[Material supplied]:

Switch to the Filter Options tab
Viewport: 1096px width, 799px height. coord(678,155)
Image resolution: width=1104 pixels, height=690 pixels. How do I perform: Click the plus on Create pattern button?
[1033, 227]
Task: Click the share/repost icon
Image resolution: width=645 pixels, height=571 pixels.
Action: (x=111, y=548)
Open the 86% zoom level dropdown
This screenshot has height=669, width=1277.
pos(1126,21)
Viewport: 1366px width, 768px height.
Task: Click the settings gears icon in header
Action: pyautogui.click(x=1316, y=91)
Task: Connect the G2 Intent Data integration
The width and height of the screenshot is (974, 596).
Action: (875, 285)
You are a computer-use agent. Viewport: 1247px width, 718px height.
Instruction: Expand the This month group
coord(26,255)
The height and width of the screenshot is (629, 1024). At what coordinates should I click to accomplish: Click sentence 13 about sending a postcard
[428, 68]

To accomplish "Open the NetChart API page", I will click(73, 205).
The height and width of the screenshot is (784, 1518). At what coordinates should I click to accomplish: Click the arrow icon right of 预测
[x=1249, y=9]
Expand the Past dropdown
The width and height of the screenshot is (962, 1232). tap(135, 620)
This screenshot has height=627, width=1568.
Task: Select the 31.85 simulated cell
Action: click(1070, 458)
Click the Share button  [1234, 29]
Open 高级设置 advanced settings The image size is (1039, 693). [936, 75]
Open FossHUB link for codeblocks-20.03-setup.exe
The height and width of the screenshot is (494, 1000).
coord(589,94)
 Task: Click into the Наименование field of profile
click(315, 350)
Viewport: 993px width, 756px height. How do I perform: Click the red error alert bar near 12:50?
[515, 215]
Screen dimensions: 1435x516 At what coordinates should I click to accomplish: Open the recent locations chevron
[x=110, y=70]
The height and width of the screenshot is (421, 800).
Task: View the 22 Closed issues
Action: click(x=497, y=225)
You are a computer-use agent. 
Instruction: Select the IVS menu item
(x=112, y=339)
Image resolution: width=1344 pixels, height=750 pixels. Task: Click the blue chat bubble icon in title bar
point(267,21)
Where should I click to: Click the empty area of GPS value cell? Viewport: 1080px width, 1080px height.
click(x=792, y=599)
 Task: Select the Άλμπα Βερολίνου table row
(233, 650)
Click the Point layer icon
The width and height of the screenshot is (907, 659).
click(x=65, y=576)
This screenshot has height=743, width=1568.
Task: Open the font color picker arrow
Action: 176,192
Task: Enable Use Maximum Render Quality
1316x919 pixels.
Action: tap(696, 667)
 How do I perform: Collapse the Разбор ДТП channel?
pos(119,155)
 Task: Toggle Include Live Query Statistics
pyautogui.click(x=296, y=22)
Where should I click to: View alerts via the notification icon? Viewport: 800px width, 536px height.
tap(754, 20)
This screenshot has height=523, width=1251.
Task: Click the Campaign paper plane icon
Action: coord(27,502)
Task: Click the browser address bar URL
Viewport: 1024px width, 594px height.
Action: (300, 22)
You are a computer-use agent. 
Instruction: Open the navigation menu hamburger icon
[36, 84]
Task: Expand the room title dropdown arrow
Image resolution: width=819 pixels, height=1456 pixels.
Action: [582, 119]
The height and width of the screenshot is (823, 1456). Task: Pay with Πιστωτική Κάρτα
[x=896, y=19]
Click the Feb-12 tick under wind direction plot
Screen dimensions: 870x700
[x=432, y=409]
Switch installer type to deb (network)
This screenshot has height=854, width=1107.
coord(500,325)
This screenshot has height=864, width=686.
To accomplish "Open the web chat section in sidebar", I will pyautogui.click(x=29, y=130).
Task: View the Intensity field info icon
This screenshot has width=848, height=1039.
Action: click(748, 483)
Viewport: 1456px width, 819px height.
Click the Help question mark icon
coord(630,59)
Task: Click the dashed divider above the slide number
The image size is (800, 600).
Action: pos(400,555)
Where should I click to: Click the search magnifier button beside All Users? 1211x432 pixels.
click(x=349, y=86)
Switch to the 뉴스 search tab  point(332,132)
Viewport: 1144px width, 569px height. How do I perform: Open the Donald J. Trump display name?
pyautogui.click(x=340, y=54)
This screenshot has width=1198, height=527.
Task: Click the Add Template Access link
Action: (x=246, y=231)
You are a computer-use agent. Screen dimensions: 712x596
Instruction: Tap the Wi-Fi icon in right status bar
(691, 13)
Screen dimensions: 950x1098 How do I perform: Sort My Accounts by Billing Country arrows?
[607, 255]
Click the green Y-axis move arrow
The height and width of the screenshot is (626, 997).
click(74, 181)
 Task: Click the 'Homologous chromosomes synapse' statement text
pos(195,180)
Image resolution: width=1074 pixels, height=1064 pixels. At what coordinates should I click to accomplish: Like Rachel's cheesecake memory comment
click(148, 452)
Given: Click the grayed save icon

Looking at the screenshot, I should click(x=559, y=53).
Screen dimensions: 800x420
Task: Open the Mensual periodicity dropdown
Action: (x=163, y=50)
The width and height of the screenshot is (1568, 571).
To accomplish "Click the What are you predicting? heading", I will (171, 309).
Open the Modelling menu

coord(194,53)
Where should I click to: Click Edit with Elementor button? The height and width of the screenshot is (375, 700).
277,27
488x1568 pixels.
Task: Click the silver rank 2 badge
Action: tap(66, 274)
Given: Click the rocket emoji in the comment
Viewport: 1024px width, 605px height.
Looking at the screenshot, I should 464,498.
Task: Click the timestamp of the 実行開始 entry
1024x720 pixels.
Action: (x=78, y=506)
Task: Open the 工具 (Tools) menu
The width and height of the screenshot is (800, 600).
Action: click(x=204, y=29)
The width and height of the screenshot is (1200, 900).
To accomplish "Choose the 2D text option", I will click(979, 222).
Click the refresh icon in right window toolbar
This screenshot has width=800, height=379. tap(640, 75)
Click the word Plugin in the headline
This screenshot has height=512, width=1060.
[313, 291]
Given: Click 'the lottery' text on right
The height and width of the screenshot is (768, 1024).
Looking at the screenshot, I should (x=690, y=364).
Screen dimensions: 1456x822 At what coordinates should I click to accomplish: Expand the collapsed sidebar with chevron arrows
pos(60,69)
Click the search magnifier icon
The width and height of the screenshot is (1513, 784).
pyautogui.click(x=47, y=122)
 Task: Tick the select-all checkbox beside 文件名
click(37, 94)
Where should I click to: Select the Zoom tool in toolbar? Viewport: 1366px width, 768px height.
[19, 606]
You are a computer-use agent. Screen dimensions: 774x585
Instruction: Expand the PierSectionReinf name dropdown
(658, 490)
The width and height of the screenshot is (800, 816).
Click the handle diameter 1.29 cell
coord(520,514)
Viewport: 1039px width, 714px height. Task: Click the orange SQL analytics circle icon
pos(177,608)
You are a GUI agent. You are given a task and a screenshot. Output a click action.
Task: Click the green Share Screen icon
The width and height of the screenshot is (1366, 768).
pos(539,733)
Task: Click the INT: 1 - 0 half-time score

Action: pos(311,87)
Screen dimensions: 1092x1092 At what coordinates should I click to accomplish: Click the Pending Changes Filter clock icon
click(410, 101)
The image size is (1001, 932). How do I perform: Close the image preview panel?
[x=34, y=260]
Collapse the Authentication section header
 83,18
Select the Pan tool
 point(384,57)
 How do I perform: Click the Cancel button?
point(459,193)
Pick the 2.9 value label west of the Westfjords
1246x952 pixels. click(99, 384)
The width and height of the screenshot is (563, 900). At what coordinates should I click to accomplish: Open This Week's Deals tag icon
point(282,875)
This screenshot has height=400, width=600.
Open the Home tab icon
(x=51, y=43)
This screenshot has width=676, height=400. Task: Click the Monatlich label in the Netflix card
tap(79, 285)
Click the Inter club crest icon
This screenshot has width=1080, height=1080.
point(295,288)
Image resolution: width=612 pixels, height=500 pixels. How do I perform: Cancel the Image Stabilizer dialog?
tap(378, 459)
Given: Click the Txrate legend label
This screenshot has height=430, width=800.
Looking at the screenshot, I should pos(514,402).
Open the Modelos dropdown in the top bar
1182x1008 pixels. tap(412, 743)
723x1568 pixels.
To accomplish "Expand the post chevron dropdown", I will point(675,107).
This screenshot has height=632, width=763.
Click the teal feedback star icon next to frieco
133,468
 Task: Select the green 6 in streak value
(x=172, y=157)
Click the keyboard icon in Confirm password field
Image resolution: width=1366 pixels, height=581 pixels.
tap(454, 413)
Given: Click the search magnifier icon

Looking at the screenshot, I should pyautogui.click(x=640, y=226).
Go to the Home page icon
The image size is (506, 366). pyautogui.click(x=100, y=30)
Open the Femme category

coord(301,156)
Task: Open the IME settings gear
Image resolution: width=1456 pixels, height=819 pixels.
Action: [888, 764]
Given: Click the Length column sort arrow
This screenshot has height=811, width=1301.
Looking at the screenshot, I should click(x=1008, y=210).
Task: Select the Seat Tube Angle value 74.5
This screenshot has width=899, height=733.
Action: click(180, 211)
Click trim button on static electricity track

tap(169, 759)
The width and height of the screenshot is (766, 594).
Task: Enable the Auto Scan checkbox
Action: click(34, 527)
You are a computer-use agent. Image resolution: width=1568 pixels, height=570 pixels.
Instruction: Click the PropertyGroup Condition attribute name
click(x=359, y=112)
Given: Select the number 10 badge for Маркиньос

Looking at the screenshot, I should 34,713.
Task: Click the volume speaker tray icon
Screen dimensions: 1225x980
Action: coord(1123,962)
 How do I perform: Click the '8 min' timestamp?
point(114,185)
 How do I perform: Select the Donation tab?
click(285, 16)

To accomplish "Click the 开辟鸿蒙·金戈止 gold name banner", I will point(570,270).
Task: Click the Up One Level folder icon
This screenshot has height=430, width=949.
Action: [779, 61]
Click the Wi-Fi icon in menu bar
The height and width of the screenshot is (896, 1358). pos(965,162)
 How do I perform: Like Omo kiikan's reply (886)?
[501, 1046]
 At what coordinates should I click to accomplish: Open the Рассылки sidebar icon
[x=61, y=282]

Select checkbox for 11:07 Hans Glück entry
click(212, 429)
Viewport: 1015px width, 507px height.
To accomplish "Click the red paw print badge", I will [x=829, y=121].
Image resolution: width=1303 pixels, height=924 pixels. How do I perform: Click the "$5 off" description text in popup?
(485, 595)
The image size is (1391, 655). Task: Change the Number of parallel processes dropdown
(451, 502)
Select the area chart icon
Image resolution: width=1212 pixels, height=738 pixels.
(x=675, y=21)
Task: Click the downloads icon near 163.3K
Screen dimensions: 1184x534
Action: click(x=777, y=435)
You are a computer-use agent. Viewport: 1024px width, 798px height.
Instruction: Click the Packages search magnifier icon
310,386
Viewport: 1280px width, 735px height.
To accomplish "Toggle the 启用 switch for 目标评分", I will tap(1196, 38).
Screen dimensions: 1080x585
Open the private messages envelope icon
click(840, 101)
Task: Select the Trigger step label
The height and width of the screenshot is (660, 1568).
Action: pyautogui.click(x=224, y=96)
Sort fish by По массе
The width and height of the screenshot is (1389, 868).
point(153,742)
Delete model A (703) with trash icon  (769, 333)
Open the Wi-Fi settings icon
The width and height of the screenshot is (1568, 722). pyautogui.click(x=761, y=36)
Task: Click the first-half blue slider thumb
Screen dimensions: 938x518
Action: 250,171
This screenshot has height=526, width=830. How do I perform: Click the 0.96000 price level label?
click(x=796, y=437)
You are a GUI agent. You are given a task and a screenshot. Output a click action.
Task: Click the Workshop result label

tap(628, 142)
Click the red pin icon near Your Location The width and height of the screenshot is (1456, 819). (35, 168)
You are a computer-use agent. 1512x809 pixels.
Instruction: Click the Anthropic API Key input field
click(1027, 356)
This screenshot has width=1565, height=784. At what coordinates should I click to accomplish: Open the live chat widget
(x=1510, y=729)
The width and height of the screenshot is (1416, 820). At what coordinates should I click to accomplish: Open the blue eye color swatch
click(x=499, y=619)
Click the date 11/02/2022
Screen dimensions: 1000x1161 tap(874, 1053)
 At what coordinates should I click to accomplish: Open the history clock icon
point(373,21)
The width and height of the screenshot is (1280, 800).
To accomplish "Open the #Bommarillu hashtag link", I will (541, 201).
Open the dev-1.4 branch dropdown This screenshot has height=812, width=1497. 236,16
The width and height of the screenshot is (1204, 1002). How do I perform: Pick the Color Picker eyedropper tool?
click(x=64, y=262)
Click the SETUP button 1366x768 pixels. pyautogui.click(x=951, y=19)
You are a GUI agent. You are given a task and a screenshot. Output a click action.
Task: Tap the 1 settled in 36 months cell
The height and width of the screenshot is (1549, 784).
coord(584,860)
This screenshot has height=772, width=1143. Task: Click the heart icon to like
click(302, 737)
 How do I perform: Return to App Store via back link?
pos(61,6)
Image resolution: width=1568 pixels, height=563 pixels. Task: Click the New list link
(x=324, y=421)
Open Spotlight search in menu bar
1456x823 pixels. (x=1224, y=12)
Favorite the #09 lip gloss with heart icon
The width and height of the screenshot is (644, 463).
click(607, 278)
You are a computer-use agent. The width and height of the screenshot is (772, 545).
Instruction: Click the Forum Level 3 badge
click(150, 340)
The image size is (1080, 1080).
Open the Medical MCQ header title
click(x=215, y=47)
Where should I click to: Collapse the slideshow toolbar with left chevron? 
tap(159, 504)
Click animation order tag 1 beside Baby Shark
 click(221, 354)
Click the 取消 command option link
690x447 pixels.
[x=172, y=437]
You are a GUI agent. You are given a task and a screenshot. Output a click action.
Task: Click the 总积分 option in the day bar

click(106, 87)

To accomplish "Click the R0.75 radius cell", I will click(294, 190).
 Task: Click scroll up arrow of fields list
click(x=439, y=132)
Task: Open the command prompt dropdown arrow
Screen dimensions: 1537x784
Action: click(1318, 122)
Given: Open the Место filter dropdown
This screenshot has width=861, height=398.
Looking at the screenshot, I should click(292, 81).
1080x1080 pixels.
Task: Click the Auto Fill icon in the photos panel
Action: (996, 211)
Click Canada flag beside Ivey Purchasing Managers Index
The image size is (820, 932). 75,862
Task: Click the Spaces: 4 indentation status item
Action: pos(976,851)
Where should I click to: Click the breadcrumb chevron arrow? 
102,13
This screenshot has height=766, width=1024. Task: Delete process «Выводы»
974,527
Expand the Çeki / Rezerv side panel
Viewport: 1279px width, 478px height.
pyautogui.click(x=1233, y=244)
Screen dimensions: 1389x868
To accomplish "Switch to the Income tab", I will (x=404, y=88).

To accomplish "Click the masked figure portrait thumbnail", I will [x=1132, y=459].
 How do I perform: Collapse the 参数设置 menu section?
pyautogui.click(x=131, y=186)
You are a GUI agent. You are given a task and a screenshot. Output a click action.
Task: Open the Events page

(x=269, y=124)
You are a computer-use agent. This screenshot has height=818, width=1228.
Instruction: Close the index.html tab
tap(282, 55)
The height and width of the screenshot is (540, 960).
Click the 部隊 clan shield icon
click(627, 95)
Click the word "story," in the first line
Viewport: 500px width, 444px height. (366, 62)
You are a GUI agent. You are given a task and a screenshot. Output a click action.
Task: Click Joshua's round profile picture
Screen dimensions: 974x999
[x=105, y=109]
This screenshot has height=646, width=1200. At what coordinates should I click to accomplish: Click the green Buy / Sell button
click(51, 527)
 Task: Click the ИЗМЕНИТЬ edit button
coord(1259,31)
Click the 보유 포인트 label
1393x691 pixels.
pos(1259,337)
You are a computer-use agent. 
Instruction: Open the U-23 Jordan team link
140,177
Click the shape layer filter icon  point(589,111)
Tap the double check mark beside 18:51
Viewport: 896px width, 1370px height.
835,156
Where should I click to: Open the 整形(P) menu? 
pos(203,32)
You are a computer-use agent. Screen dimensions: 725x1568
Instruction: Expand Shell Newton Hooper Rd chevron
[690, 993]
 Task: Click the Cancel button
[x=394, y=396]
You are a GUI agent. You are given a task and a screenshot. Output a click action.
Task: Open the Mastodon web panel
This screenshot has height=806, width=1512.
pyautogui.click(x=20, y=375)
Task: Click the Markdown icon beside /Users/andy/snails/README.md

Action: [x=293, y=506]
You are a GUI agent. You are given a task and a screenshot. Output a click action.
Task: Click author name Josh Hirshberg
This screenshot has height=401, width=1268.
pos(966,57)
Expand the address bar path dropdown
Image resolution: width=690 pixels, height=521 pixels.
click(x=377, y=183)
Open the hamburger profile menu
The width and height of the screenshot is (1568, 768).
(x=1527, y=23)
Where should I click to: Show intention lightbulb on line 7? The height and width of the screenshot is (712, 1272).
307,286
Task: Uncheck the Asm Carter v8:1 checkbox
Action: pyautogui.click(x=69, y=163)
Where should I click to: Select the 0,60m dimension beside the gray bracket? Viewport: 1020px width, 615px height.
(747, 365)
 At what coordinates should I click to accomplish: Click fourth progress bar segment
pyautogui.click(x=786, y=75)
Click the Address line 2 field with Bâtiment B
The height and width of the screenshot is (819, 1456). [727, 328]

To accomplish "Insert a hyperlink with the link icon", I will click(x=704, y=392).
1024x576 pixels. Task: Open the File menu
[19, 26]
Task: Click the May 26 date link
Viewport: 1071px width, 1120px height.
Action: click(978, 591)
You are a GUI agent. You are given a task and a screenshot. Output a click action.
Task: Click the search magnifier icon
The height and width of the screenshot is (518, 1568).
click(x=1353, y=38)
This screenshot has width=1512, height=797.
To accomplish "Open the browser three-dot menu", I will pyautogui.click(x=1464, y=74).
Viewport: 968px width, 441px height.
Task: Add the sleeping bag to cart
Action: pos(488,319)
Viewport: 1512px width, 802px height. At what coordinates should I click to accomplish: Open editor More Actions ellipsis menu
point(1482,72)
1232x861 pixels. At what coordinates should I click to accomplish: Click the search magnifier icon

[Task instructions]:
Convert the part of the rows above that opens at their first line and closes with the line containing "[1033, 227]" into a Markdown table with the columns No. and Line. Number each line and leave out any blank lines.

[Reply to the task]:
| No. | Line |
|---|---|
| 1 | Switch to the Filter Options tab |
| 2 | Viewport: 1096px width, 799px height. coord(678,155) |
| 3 | Image resolution: width=1104 pixels, height=690 pixels. How do I perform: Click the plus on Create pattern button? |
| 4 | [1033, 227] |